Each line with the word "will" must appear in the answer, copied from the records.

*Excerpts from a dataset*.
# # #

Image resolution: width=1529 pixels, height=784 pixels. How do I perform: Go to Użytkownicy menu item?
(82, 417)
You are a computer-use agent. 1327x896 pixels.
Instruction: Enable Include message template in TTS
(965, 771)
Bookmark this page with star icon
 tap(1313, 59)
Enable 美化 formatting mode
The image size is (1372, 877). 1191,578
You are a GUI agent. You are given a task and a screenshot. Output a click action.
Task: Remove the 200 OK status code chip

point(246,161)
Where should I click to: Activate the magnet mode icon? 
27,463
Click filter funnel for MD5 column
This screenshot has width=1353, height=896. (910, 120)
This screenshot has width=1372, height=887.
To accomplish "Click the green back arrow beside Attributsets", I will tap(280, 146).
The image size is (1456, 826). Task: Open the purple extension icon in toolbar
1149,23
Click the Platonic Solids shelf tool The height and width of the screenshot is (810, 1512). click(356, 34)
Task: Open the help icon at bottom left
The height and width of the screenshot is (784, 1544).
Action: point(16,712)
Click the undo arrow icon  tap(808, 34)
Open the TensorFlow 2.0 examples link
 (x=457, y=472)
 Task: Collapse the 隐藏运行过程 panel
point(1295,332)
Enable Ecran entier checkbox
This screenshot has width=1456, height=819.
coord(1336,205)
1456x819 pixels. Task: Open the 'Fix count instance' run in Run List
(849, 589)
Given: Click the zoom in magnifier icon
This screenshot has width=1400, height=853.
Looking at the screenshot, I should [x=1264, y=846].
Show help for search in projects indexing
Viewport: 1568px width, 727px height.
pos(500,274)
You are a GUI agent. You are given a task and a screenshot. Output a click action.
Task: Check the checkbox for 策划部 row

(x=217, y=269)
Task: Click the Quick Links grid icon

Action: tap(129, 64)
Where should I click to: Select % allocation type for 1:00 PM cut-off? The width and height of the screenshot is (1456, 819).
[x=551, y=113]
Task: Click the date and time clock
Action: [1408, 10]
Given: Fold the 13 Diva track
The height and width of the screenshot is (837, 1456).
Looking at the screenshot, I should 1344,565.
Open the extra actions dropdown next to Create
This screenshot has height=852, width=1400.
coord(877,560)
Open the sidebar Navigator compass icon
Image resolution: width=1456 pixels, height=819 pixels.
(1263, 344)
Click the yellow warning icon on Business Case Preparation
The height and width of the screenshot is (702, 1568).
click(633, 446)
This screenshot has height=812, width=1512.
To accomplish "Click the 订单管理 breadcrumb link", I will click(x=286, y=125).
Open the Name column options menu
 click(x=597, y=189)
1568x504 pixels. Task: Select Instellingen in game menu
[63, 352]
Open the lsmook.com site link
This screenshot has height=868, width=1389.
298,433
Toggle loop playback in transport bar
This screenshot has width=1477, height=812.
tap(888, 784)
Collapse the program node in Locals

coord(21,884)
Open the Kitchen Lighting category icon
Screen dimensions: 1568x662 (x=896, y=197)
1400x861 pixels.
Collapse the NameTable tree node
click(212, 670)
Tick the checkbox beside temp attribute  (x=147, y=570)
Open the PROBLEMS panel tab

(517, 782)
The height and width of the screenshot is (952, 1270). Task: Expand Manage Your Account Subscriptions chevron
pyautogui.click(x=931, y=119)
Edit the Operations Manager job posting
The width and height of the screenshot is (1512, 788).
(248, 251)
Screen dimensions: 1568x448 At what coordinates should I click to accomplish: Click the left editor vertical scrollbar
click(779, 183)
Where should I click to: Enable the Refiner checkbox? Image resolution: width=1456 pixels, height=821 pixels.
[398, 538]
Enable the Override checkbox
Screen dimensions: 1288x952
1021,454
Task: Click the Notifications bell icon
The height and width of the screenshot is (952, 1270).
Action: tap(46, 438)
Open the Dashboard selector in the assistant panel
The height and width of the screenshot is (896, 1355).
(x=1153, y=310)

# # #

*Response to the task*.
To accomplish "Click the green back arrow beside Attributsets", I will tap(280, 146).
To accomplish "Click the 订单管理 breadcrumb link", I will click(x=286, y=125).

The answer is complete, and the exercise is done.